──────── Rows ────────

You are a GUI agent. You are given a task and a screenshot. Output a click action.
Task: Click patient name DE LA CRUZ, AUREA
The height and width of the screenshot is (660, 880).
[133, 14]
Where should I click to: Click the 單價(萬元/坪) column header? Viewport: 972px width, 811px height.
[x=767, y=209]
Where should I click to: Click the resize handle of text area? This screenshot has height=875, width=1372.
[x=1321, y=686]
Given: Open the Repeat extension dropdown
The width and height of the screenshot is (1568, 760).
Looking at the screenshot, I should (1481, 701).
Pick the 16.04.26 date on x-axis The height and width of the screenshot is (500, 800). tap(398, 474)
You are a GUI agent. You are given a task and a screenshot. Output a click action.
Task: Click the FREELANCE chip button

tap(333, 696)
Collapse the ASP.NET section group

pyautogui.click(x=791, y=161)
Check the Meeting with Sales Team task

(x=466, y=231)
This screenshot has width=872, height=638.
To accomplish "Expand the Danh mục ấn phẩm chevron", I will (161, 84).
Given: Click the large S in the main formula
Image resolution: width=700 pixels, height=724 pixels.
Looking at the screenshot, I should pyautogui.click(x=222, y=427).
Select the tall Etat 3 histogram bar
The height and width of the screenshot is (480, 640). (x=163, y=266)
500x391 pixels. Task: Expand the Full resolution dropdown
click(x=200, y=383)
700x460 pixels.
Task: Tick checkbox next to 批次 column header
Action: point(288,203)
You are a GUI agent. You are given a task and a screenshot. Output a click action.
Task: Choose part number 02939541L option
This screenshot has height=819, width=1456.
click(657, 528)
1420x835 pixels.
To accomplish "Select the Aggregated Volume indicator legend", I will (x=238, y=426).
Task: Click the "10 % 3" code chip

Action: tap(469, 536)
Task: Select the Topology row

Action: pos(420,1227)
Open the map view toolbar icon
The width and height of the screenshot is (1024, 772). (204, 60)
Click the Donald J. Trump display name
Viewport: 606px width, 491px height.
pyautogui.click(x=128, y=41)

────────

[Short exercise] Reproduce all of the entries above verbatim, keeping every line break and character unchanged.

[Task response]
You are a GUI agent. You are given a task and a screenshot. Output a click action.
Task: Click patient name DE LA CRUZ, AUREA
The height and width of the screenshot is (660, 880).
[133, 14]
Where should I click to: Click the 單價(萬元/坪) column header? Viewport: 972px width, 811px height.
[x=767, y=209]
Where should I click to: Click the resize handle of text area? This screenshot has height=875, width=1372.
[x=1321, y=686]
Given: Open the Repeat extension dropdown
The width and height of the screenshot is (1568, 760).
Looking at the screenshot, I should (1481, 701).
Pick the 16.04.26 date on x-axis The height and width of the screenshot is (500, 800). tap(398, 474)
You are a GUI agent. You are given a task and a screenshot. Output a click action.
Task: Click the FREELANCE chip button

tap(333, 696)
Collapse the ASP.NET section group

pyautogui.click(x=791, y=161)
Check the Meeting with Sales Team task

(x=466, y=231)
This screenshot has width=872, height=638.
To accomplish "Expand the Danh mục ấn phẩm chevron", I will (161, 84).
Given: Click the large S in the main formula
Image resolution: width=700 pixels, height=724 pixels.
Looking at the screenshot, I should pyautogui.click(x=222, y=427).
Select the tall Etat 3 histogram bar
The height and width of the screenshot is (480, 640). (x=163, y=266)
500x391 pixels. Task: Expand the Full resolution dropdown
click(x=200, y=383)
700x460 pixels.
Task: Tick checkbox next to 批次 column header
Action: point(288,203)
You are a GUI agent. You are given a task and a screenshot. Output a click action.
Task: Choose part number 02939541L option
This screenshot has height=819, width=1456.
click(657, 528)
1420x835 pixels.
To accomplish "Select the Aggregated Volume indicator legend", I will (x=238, y=426).
Task: Click the "10 % 3" code chip

Action: tap(469, 536)
Task: Select the Topology row

Action: pos(420,1227)
Open the map view toolbar icon
The width and height of the screenshot is (1024, 772). (204, 60)
Click the Donald J. Trump display name
Viewport: 606px width, 491px height.
pyautogui.click(x=128, y=41)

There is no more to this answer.